(Stored data)

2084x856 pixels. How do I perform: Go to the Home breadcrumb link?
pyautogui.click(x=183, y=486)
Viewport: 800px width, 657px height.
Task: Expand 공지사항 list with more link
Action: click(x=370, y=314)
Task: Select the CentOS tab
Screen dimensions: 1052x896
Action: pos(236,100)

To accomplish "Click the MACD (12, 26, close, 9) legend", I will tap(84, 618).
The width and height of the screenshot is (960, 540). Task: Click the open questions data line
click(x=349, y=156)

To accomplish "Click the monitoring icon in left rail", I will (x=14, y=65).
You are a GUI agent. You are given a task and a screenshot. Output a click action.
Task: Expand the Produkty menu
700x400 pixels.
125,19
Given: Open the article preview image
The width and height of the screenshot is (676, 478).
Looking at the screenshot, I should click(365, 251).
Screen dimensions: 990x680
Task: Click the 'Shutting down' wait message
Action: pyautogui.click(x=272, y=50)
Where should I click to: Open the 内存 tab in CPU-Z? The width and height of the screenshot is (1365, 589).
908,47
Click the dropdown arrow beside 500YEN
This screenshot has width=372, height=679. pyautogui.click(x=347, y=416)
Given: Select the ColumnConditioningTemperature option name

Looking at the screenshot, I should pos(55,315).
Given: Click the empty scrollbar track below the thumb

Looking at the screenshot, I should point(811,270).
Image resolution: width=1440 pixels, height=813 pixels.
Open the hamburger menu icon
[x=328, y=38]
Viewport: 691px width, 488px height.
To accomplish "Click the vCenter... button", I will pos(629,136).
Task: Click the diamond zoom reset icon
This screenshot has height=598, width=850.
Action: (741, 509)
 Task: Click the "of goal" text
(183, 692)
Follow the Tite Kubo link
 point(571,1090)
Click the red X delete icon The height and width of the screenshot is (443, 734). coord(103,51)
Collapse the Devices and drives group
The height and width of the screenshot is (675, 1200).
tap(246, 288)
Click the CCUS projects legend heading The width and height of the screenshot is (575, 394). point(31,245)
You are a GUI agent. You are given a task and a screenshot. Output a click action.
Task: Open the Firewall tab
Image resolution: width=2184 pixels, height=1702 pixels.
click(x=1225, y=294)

(End Stored data)

### About this task
How many lines of the material above contain the word "accomplish"? Give only the number.

### Answer section
3